その道のりは2022年1月に始まった。文民政府がジハード主義者の暴力に対処できないことへの抗議が高まり、ポール=アンリ・サンダオゴ・ダミバ中佐によるクーデターの口実となった。移行政権はECOWASと合意した2年以内の民政移管を約束したが、8カ月後にはトラオレが2度目のクーデターを主導し、ダミバが反乱勢力の鎮圧に失敗したと非難した。
そして、トラオレが約束した2024年6月の選挙期限が近づくと、軍事政権は「国民対話」を開催したが、多くの政党はこれをボイコットした。結果として採択された憲章は、トラオレの任期を2029年まで延長し、次期選挙への出馬も認めた。移行期間だったはずの体制は、個人的権力の恒久化へと姿を変えた。さらに、2024年12月にはアポリネール・ジョアシャン・キレム・デ・タンベラ首相を解任し内閣を総辞職させ、民間人参加の体裁も完全に放棄した。
軍が権力を固定化する中で、市民的自由は急速に失われた。CIVICUSモニターは2024年12月、ブルキナファソの市民空間を「抑圧」と格下げし、恣意的拘束やとりわけ恐るべき手法――批判者の強制徴兵――による沈黙化を指摘した。2024年6〜7月に拉致された4人のジャーナリストは、軍の中に「消え」、当局は彼らを「入隊させた」と発表した。2025年3月には、言論弾圧に抗議していた3人の著名ジャーナリストが10日間にわたり強制失踪し、再び姿を見せたときには軍服を着せられていた。職業的独立性は銃口の前で消し去られた。
市民社会活動家も同様の運命を辿った。Sensという政治運動の5人のメンバーは、民間人殺害を非難する声明を発表した直後に拉致された。同団体のコーディネーターである人権派弁護士ガイ・エルヴェ・カムは、軍批判を理由に繰り返し拘束されている。2024年8月には、政権支持者を捜査していた7人の判事・検察官が徴兵された。6人は軍基地に連行され、それ以降消息不明のままである。徴兵を武器化することで、市民の意思表示が「国家防衛」の名の下に犯罪化されている。
一方、クーデターの大義名分とされた治安情勢は、むしろ劇的に悪化した。イスラム主義過激派による暴力の死者数はトラオレ政権下で3倍に増え、軍に対する最悪の攻撃10件のうち8件が彼の統治中に起きている。軍が実効支配し自由に行動できる地域は、国土の約3割にまで縮小した。
軍と同盟民兵組織は大規模な残虐行為を犯しており、2024年前半だけで民間人の犠牲者は1,000人を超えた。2024年2月には、イスラミストによる攻撃への報復として、少なくとも223人――そのうち56人は子ども――が軍により銃殺されたとされる。
紛争により数百万人が国内避難民となり、独立推計ではその数は300万〜500万人に達し、政府が2023年3月に公表した約200万人という公式数字を大きく上回る。国境を越えて逃れる人もいる。2025年4月から9月の間だけで、約51,000人の難民がマリのコロ・セルク地区に流入し、脆弱な公的サービスに頼る現地コミュニティを圧倒している。さらに、肝炎E、麻疹、ポリオ、黄熱など複数の疫病が同時に発生し、ブルキナファソの人道危機に拍車をかけている。

◇ ◇ ◇

記述課題 1:
ブルキナファソの軍事政権についての上の文章を読み、次の(a)〜(c)が文章の内容と一致するかを判断せよ。各項目に「はい」か「いいえ」で答え、判断の根拠となる文章中の語句をそのまま引用すること。
(a) 移行政権はECOWASと3年以内の民政移管に合意した。
(b) 「国民対話」の結果採択された憲章は、トラオレの任期を2029年まで延長した。
(c) 軍が実効支配し自由に行動できる地域は、国土の約半分にまで縮小した。
記述課題 2:
ブルキナファソの軍事政権についての上の文章に基づき、次の問いに答えよ。答えには問いと同じ記号を付けること。
(a) 2024年8月に徴兵された判事・検察官は何人か。
(b) 2024年2月に軍により銃殺されたとされる人々のうち、子どもは何人か。
(c) 2025年4月から9月の間にマリのコロ・セルク地区に流入した難民は約何人か。

提供データ:
◇ ◇ ◇

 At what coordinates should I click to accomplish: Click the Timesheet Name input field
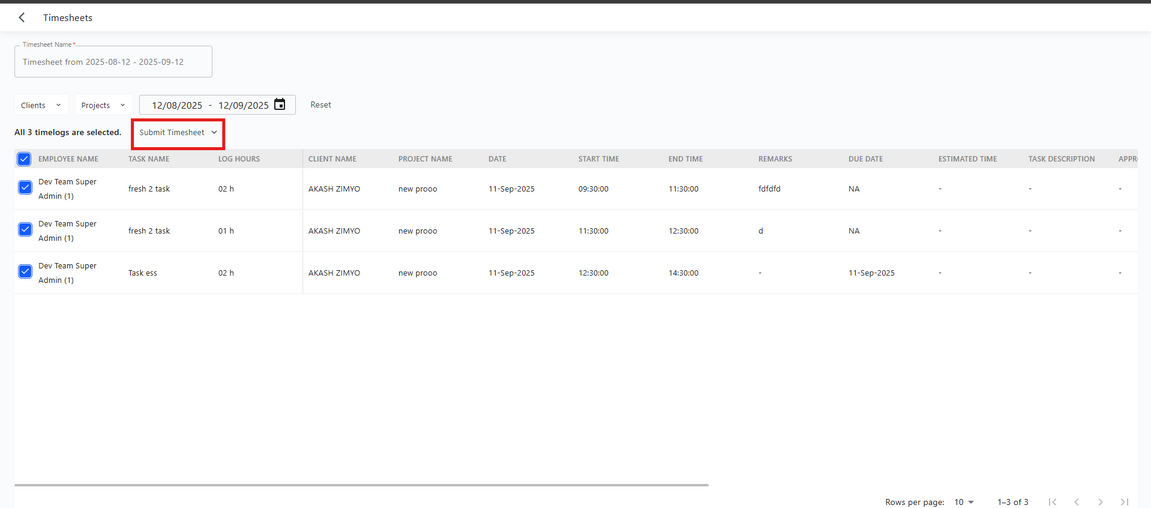(113, 62)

◇ ◇ ◇

解答全文 1:
(a) いいえ。「ECOWASと合意した2年以内の民政移管を約束した」
(b) はい。「トラオレの任期を2029年まで延長し」
(c) いいえ。「国土の約3割にまで縮小した」

解答全文 2:
(a) 7人である。
(b) 56人である。
(c) 約51,000人である。